II. Methods and Materials

Our motion-guided micro-forceps (MGMF) system consists of three main modules: (1) fiber-optic OCT module (distal sensor), (2) micro-forceps handpiece module (operating hardware), and (3) workstation (computing and control).

A. Fiber-Optic OCT Module

The OCT system consists of a swept source OEM engine (AXSUN, central wavelength λ0: 1060 nm, sweeping rate: 100 kHz, 3 dB axial resolution: 8 μm, scan range: 3.7 mm in air), a balanced photo-detector and a digitizer with a sampling rate of up to 500MSPS with 12-bit resolution, a Camera Link DAQ Board, and a Camera Link frame grabber (PCIe-1433, National Instruments). We strategically chose to use 1060nm-OCT system instead of 1300nm-OCT system, which is more popularly used in OCT imaging, because the former provides better axial resolution given the same bandwidth. For example, the axial imaging resolution of 1060nm-OCT system is about 8 μm while the axial resolution of 1310nm-OCT system is about 15 μm with 100 nm tuning range (bandwidth). Although 1310-OCT is more immune to scattering and allows deeper imaging, this is not needed in the case of retinal imaging since the thickness of human retina is only 200 – 250 μm.
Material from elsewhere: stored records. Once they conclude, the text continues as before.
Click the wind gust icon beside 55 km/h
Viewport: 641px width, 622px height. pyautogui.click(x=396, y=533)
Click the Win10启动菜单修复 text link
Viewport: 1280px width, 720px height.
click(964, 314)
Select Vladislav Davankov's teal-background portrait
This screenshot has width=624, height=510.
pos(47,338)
Also, we would like to point out in terms of penetration depth, 1060nm-system can easily image down to the sclera. The optical setup is compact due to the use of fiber-optic based setup. In the case of CP-OCT, the OCT system does not require reference arm because it uses the reflection beam from an interface between fiber (sample arm) and air (medium) as a reference beam as shown in Fig. 2a. Thus, CP-OCT is naturally immune to dispersion and polarization noises. It is one of the critical steps attaching the fiber sensor to the tool-tip during the assembly process. Currently, we manually attach the fiber sensor to the tool-tip; for this reason, there was variation in attaching position of the fiber sensor. However, we measure the variations in the offset distance that is the distance from the fiber-tip to the tool-tip by locating reflective surface at the end of the tool-tip. After attaching the fiber, record this offset distance and measure distance from the sample surface to the tool-tip is obtained by subtracting the offset distance from the measured distance.

B. Micro-Forceps Module

The design of our micro-forceps (Fig. 1c–e) involves two linear piezoelectric motors, a handpiece, a touch sensor, a fiber-optic sensor, an actuated tool-tip, and a custom-built control board. A prototype, shown in Fig. 1c, was 3D printed using acrylonitrile butadiene styrene (ABS) thermoplastic with a resolution of 0.010 inch. The design provides two actuated degrees of freedom, which are completely independent of each other: (1) involuntary motion compensation and (2) grasping. The first piezoelectric linear motor (LEGS-LT2010A, PiezoMotor), M1 in Fig. 1c, is for motion compensation and is fixed to the handpiece. The motor has its own driver (PMD101, PiezoMotor), and is used to move the actuated tool tip relative to the handpiece within a maximum stroke of 80 mm. The actuated tool tip consists of 3 main parts. The first part is a piezoelectric linear motor (M3-L, New Scale Technologies), M2 in Fig. 1c, which is used for opening and closing the forceps jaws. It embeds the motor driver, encoder, and electrical circuit that communicates with the custom built control board through a SPI communication protocol. Attached to the motor shaft, the orange piece in Fig. 1c is the second part. This part holds and slides up and down the guide tube for opening and closing the forceps jaws. The forceps jaws are open in default and firmly anchored to the motor body. One arm of the jaws is straightened and flattened providing a proper space for fiber-optic sensor attachment while the other arm is bent open (Fig. 1d). As the guide tube moves forward, the bent arm of the compliant jaws is squeezed and moves toward the other straight arm providing a firm-grasping platform. When the guide needle moves backward, the bent arm flexes back opening the jaws. During this grasping and releasing action, the straight arm never bends or moves so that there is no adverse effect on the fiber-optic sensor.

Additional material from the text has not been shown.